Futuremark 3DMark 11: Tested on standard Performance and Extreme settings.

Performance Extreme
Graphics Score 2380 734
Physics Score 2662 2627
Combined Score 2433 907
3DMark 11 Score P2423 X807

By comparison to the Alienware M14x laptop we reviewed recently - which costs in the region of £1000 more than the DFPC - we see some surprisingly close results. The overall score is higher on the desktop by almost 100 on each standardised test, though the M14x's graphics card is capable of pushing out a far higher physics score, which is probably down to the much weaker CPU. Otherwise, the performance lead is present, and respectable given the performance per pound.
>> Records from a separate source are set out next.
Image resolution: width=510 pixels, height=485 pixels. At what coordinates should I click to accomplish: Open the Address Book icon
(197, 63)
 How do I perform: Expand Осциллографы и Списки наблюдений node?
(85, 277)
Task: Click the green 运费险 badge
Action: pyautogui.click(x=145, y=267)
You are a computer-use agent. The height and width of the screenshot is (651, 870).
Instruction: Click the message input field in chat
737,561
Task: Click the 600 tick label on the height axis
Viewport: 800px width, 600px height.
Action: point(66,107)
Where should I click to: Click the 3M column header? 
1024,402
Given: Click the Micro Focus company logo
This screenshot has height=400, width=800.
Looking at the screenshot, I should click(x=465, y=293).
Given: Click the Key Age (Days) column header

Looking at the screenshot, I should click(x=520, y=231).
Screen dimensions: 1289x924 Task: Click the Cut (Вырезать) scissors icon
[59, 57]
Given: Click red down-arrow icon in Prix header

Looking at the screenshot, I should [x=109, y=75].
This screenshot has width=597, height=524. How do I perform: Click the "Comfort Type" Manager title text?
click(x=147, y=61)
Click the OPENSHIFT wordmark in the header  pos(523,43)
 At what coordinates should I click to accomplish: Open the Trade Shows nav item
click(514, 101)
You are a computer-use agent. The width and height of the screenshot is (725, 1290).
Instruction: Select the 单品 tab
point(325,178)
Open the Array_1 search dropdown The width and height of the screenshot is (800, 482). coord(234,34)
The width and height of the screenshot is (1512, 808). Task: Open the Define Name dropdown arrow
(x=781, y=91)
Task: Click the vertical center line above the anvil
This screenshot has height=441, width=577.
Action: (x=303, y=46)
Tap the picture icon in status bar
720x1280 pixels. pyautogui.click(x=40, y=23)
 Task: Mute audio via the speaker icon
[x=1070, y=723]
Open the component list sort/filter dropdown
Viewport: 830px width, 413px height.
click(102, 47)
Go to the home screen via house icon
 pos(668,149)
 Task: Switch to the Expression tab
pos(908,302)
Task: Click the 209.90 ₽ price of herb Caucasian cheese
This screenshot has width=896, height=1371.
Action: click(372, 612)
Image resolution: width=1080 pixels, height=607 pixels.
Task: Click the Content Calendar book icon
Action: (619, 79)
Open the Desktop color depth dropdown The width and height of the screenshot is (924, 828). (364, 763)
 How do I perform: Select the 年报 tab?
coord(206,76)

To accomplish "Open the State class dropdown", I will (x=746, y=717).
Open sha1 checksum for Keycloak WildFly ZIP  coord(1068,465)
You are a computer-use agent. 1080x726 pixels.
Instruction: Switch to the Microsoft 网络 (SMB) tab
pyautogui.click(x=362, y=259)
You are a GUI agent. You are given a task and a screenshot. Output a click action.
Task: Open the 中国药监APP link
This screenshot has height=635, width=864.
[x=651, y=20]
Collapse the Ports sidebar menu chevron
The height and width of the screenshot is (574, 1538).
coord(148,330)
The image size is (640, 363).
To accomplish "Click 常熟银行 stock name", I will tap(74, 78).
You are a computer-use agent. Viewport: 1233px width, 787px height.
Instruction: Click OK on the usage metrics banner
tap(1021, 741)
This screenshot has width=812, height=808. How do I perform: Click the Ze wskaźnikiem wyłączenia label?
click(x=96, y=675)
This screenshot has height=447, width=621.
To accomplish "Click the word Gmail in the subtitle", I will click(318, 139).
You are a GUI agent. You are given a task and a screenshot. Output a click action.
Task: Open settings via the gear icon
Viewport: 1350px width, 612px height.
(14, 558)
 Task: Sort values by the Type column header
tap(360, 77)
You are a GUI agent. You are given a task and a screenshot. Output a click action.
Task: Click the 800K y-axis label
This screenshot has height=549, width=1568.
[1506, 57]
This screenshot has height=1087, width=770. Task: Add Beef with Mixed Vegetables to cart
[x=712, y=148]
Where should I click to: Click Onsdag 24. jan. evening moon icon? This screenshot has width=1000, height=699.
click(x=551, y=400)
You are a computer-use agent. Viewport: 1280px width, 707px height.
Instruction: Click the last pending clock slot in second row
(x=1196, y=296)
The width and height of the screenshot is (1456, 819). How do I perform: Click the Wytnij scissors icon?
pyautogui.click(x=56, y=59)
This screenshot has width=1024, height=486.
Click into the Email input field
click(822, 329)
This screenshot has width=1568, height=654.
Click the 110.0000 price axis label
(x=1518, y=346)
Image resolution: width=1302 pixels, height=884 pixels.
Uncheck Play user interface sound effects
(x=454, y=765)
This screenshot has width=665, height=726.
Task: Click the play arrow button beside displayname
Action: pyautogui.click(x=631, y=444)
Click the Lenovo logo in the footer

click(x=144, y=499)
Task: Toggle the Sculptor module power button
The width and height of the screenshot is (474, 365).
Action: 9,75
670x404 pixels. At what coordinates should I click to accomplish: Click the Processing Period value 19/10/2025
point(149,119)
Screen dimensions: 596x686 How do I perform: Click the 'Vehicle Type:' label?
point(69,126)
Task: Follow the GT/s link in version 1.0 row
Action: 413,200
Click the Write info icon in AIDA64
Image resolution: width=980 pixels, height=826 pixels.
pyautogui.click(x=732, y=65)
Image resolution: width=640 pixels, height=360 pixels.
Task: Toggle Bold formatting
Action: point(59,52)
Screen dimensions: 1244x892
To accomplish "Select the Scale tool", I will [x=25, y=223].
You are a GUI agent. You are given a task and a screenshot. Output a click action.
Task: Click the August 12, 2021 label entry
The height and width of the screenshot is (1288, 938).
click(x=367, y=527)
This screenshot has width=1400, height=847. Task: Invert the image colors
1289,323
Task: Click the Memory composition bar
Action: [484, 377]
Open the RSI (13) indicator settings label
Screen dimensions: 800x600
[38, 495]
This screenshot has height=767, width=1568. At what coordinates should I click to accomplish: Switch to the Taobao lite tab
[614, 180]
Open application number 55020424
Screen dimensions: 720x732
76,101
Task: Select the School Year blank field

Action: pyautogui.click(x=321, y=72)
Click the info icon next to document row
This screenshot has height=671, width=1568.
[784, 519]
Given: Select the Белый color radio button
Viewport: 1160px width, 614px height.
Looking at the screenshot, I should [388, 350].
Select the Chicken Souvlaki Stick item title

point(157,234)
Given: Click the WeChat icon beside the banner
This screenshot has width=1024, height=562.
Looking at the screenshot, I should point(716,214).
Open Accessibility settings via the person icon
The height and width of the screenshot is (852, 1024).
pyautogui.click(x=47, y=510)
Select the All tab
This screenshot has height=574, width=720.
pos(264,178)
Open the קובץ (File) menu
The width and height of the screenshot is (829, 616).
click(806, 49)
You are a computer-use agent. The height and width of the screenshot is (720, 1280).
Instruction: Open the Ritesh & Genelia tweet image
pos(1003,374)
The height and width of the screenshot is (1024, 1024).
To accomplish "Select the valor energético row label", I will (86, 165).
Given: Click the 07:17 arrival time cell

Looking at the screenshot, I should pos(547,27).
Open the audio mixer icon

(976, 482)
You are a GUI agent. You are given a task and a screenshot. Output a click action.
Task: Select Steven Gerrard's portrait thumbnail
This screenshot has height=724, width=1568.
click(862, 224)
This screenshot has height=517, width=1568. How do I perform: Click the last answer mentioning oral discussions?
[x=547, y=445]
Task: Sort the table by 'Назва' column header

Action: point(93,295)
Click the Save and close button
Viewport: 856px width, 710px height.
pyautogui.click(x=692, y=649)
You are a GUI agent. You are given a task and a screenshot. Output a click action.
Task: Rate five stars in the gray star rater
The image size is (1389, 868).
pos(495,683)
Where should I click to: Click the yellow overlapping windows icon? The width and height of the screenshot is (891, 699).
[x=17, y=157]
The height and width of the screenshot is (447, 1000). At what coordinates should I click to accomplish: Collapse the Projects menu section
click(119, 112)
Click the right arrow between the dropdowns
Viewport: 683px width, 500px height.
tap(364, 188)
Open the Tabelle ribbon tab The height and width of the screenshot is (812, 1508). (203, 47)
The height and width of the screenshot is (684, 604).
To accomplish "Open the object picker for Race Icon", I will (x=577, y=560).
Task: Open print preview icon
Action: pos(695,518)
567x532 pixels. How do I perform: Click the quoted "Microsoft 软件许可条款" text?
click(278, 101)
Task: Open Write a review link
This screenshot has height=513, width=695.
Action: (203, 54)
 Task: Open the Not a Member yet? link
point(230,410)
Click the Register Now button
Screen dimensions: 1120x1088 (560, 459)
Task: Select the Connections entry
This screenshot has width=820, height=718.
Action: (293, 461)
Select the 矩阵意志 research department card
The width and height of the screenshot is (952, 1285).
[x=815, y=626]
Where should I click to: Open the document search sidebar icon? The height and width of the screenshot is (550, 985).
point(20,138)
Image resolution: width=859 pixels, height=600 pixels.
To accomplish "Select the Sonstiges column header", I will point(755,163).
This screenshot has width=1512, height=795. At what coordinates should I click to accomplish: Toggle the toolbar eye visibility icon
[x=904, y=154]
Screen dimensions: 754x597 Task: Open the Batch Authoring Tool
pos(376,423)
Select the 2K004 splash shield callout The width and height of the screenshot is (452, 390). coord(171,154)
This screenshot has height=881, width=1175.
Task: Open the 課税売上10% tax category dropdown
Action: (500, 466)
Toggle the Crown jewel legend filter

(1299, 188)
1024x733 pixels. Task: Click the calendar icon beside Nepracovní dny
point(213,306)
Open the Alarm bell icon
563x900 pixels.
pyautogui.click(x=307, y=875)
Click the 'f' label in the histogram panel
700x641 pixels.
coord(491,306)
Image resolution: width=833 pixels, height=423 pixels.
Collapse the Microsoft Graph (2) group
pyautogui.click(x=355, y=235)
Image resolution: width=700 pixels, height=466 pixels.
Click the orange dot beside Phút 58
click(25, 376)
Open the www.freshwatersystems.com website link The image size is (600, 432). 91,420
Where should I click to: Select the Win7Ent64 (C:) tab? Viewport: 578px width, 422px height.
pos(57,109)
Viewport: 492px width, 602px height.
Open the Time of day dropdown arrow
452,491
Next up, we run through a similar gamut of Batman Arkham City tests to the ones conducted on the laptops we looked at last week, with the set resolution at 1366x768. The goal here is to see how the graphics card's GDDR5 RAM copes with increased anti-aliasing.

This is run at three levels; from the post-processing approach offered by FXAA, to the more GPU-intensive 4x and 8x MSAA settings. For everything else we have the graphical preset set to high, albeit with PhysX and v-sync disabled to allow the frame-rate to float above 60. Meanwhile, we have ambient occlusion checked. For fans of the duo of Batman games the results are very impressive, and the demo shows the flexibility of Unreal Engine 3 with regards to lower-end setups like this.

Batman: Arkham City Benchmark: DX9, 1366x768, high detail, PhysX off, all other settings enabled.

Average FPS 71 71 69
Min FPS 37 37 29
Max FPS 108 103 100

Curiously, raising the stakes on the edge-smoothing doesn't impact the HD 6770 at this lower resolution, where we see an average 71FPS across the board. For those looking to get rid of the egregious screen-tear that kicks in over flashing lighting effects, this essentially qualifies it as a full 60FPS game when locked, with the major dips only occurring when faced with a long view of the city streets.

To throw another variable into the mix, we also run this series of tests on the DirectX 11 settings, with tessellation set to normal. In theory, the setup here should fully support these features, although we do expect to see additional effects such as horizon-based ambient occlusion have a greater impact.

As you can see, results take a noticeable hit in general, and we perceived a very distracting judder throughout the tests. This manifests as stutters in places, which no doubt accounts for the string of 1FPS values we see as a minimum.

"Arkham City's benchmarks suggest that we can enjoy a rich visual experience with our combination of a modest dual core CPU and Radeon HD 6770 GPU."

Batman: Arkham City Benchmark: DX11, 1366x768, normal tessellation, high detail, PhysX off, all other settings enabled.

Average FPS 50 45 36
Min FPS 1 1 0
Max FPS 78 66 50

Looking strictly at the averages, we're getting comparable results to the M14x when set to DirectX 11, where both the laptop and the DFPC even achieve a matching 36FPS average for the full 8x MSAA. From a bang-for-buck stance this counts as a very favourable showing for the desktop, though the game experience itself doesn't feel palatable without engaging a 30FPS frame-rate cap to keep refresh consistent.

The last test is Metro 2033, which comes packaged with a handy Frontline benchmark that throws the camera through a trail of train-wrecks showered in bullet-fire particle effects and an impressive lighting engine. We keep settings for this as consistent as possible by maintaining our HDTV resolution of 1366x768, while dropping the overall quality preset to Medium and enabling the DirectX 11.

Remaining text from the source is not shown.